## WHAT IS BEING ASKED
Find every line below that contains the word "agent" and copy it out.

Stored records:
▶

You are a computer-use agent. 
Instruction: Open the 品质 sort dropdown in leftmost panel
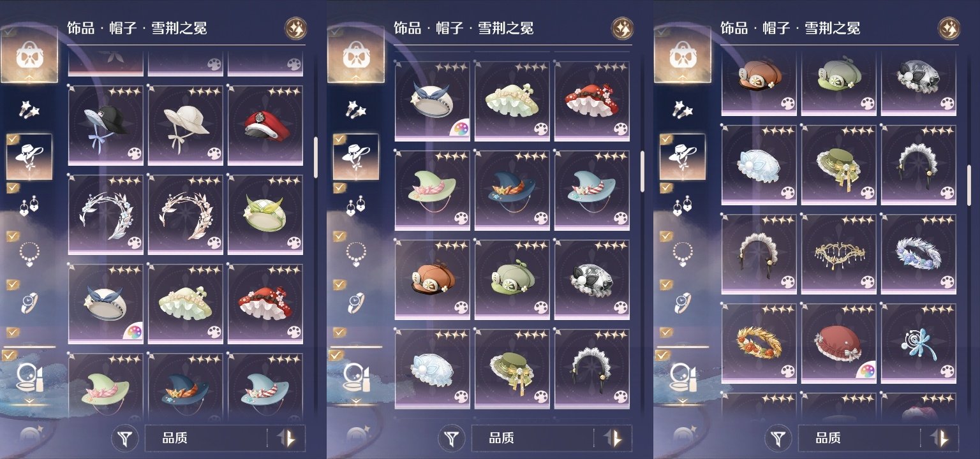[x=205, y=439]
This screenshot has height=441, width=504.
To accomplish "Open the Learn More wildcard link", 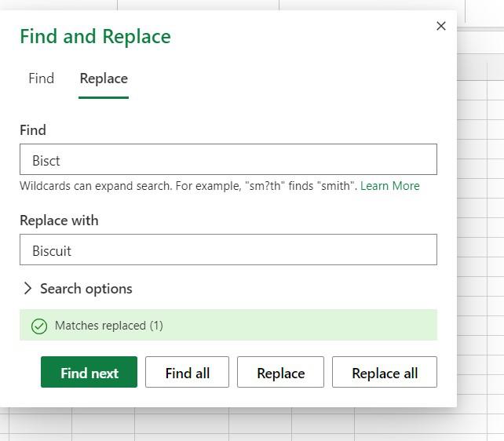I will point(389,186).
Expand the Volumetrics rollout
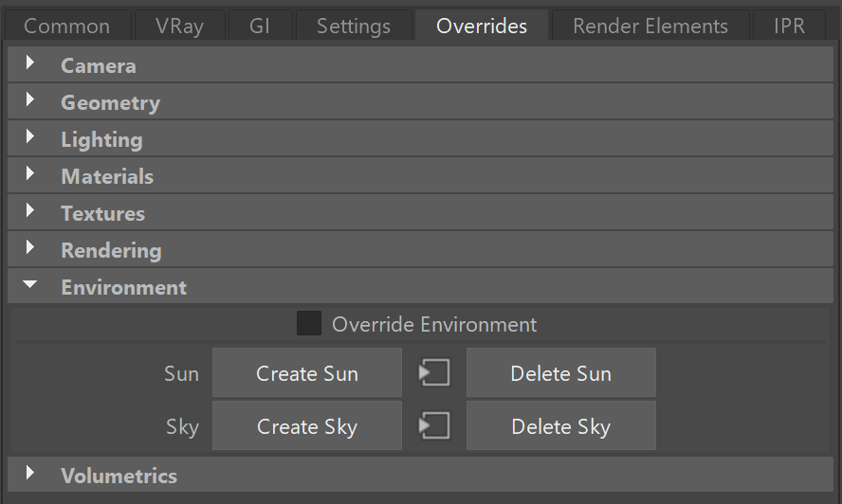The width and height of the screenshot is (842, 504). click(30, 474)

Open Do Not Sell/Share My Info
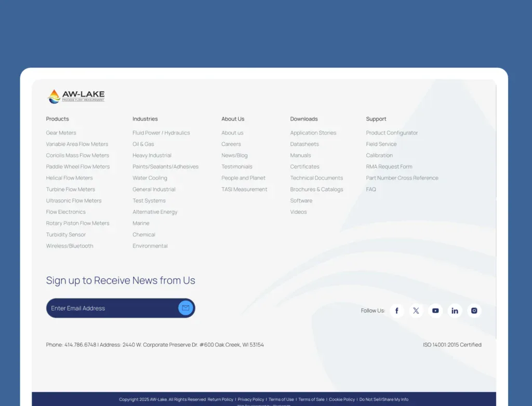[x=384, y=399]
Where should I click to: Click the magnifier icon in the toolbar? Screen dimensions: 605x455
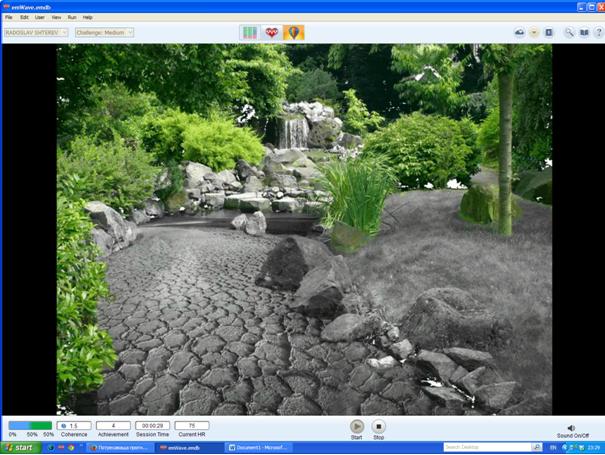tap(569, 33)
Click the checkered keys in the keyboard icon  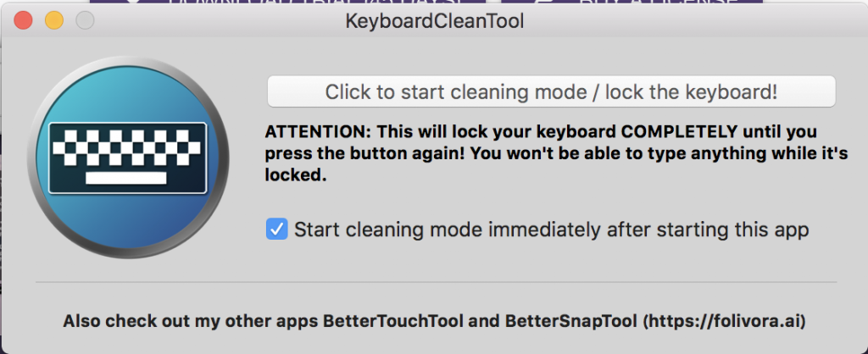pyautogui.click(x=127, y=150)
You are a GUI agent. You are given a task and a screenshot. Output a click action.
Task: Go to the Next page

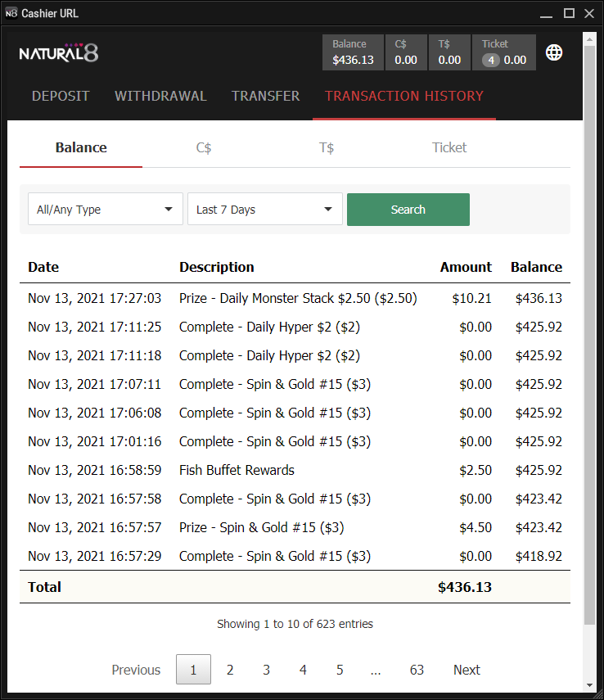click(467, 670)
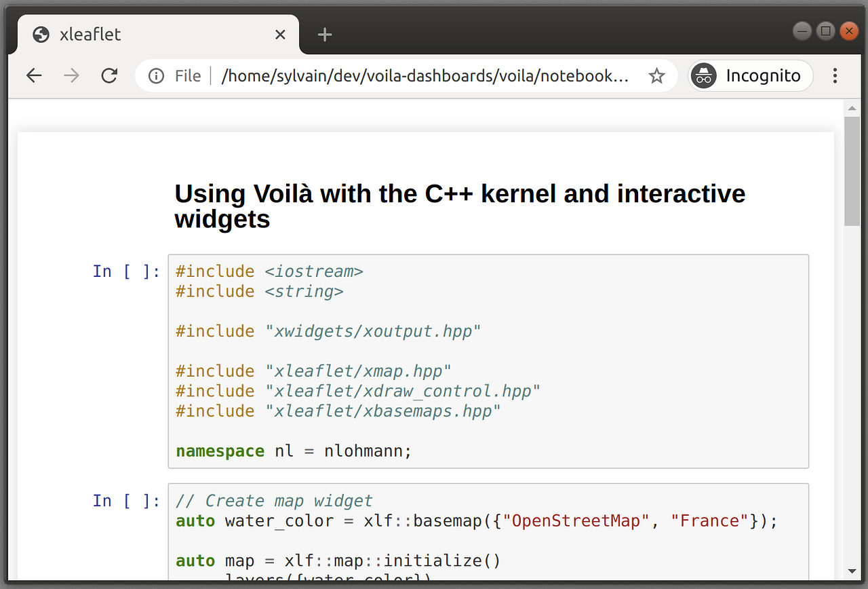
Task: Navigate back using the back arrow
Action: [34, 75]
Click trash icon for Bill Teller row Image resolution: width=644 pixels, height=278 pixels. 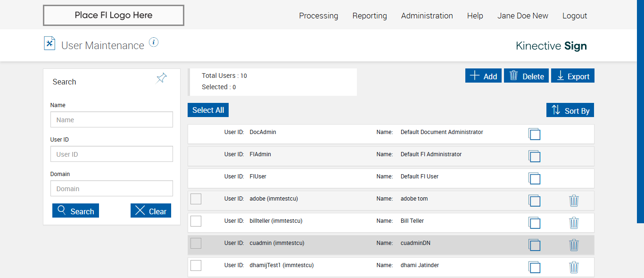pyautogui.click(x=574, y=223)
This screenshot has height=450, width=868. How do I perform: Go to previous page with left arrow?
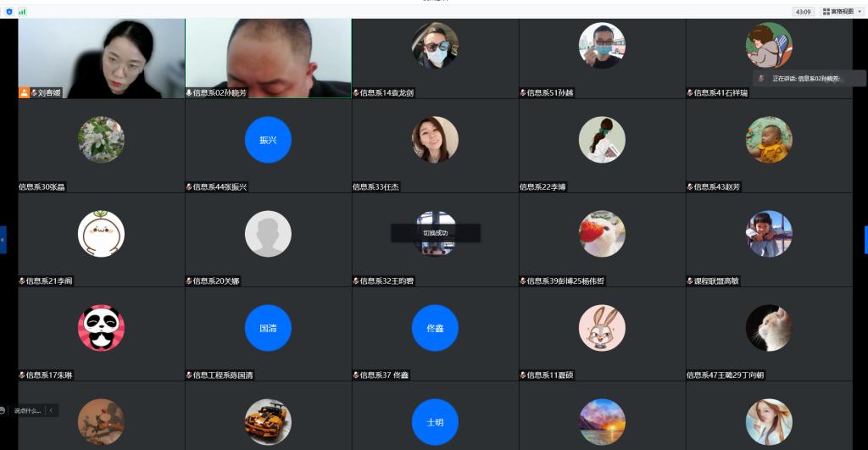pos(3,240)
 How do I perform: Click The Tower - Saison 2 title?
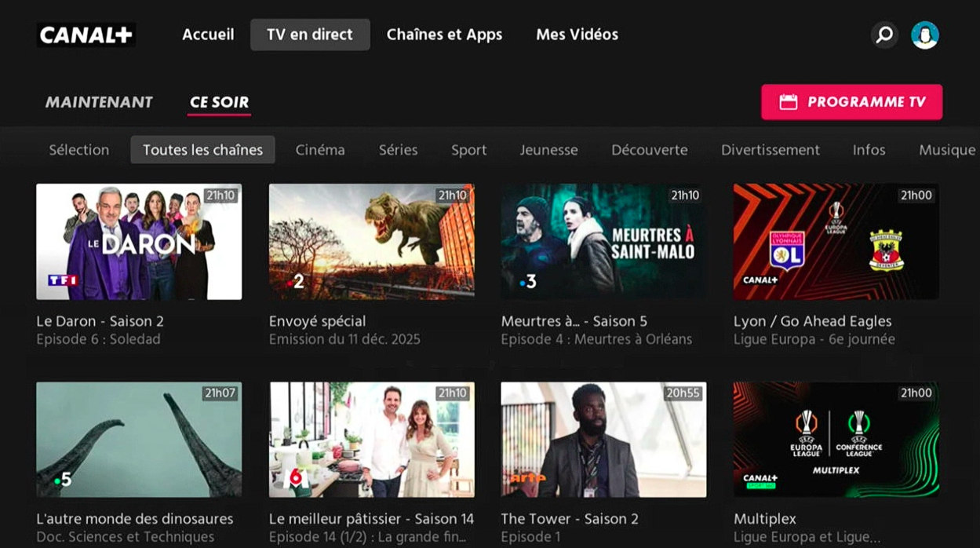[x=570, y=519]
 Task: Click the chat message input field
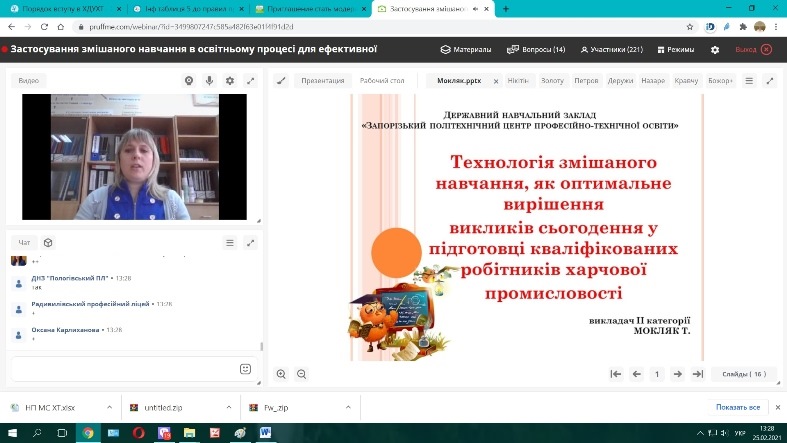pyautogui.click(x=124, y=369)
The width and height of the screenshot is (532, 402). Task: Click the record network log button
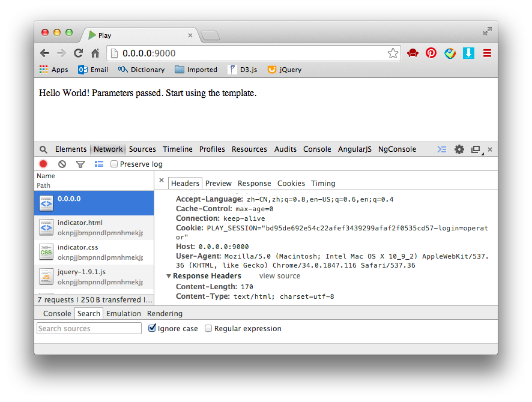[43, 164]
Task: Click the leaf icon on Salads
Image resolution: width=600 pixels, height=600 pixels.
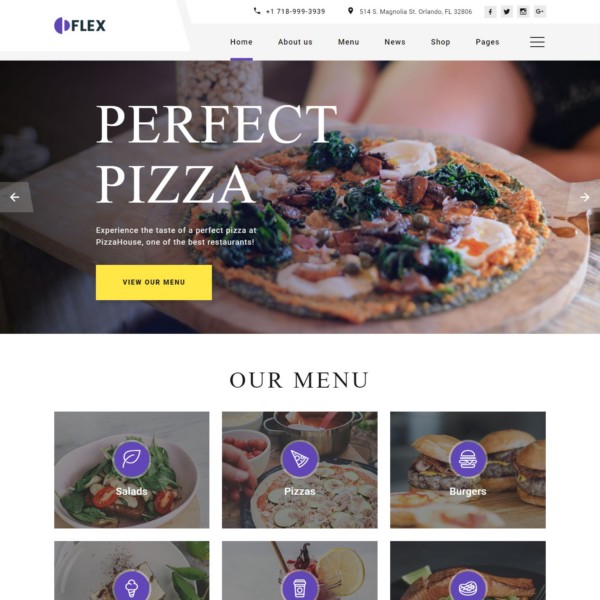Action: [131, 459]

◀

## FINAL ANSWER
You are a computer-use agent. 
You are a GUI agent. You are given a task and a screenshot. Output a click action.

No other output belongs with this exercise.